(Entries on where items appear)
┌────────

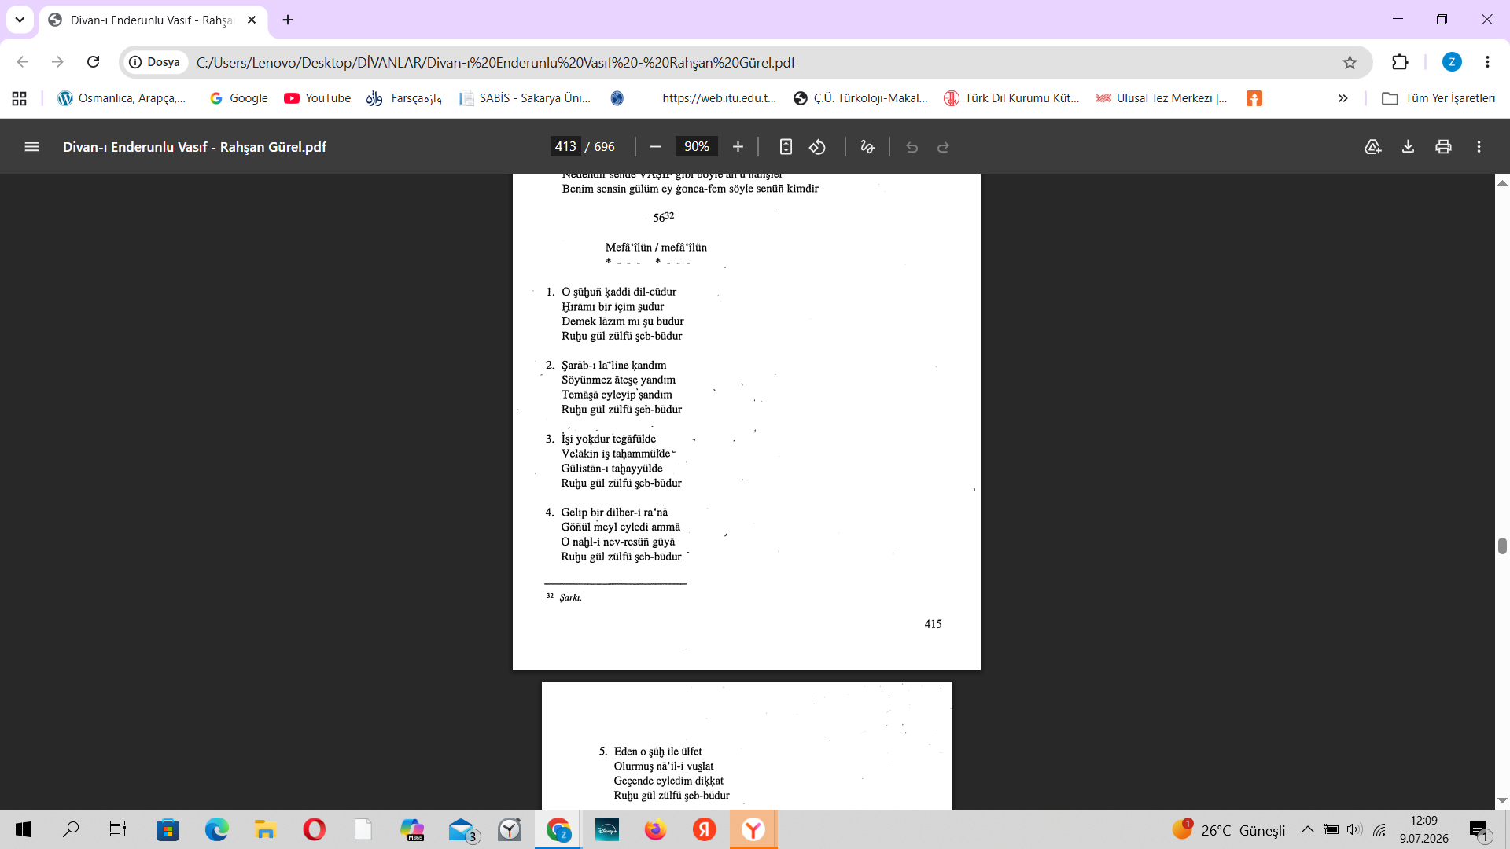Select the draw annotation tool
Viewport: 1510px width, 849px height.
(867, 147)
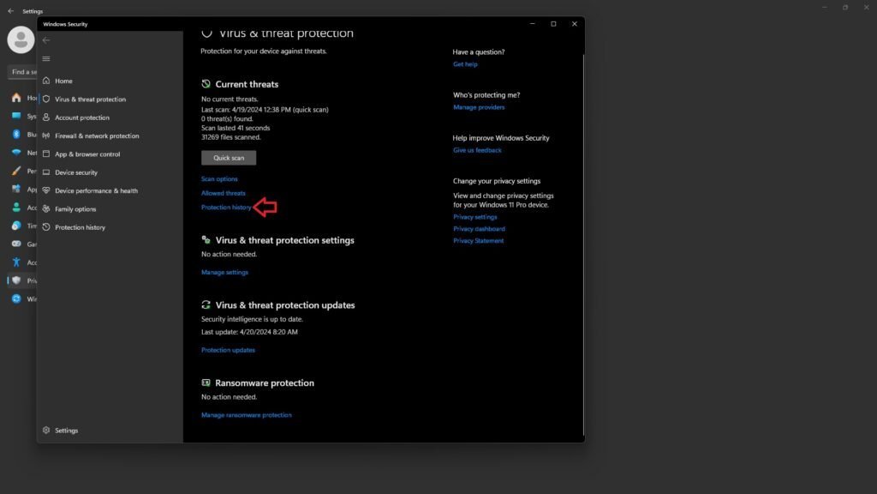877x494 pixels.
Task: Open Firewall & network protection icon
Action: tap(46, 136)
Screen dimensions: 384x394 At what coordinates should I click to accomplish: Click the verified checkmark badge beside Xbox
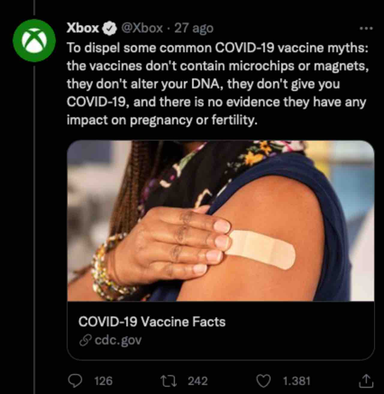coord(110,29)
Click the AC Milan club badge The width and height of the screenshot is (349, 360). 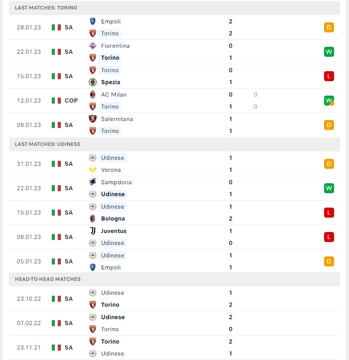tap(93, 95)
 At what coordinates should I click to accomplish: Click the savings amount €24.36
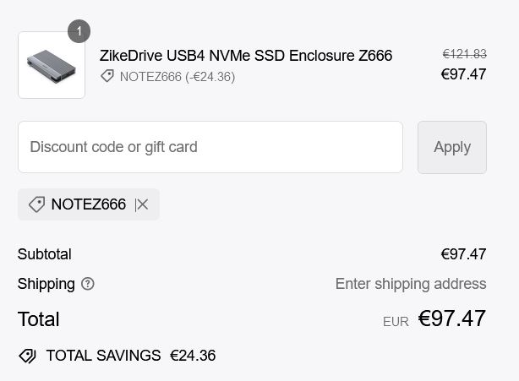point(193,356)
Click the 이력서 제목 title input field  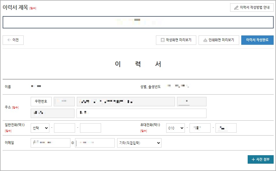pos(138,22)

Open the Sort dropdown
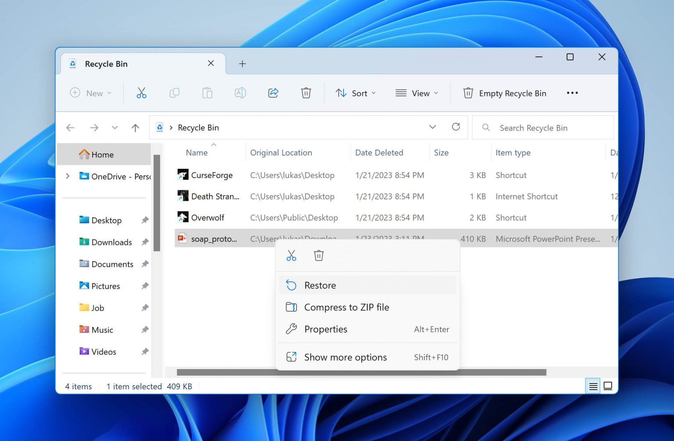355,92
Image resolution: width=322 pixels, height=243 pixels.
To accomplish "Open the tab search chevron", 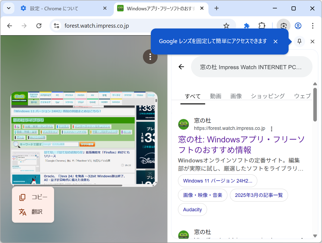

└────────

## Task details
Replace "chevron" with "arrow" in the items from the line with "Open the Sort dropdown" through the last line of the items, and give those lines back with nothing else altered. Leave the pictures out.

## Finished task
Open the Sort dropdown
355,92
Image resolution: width=322 pixels, height=243 pixels.
To accomplish "Open the tab search arrow", 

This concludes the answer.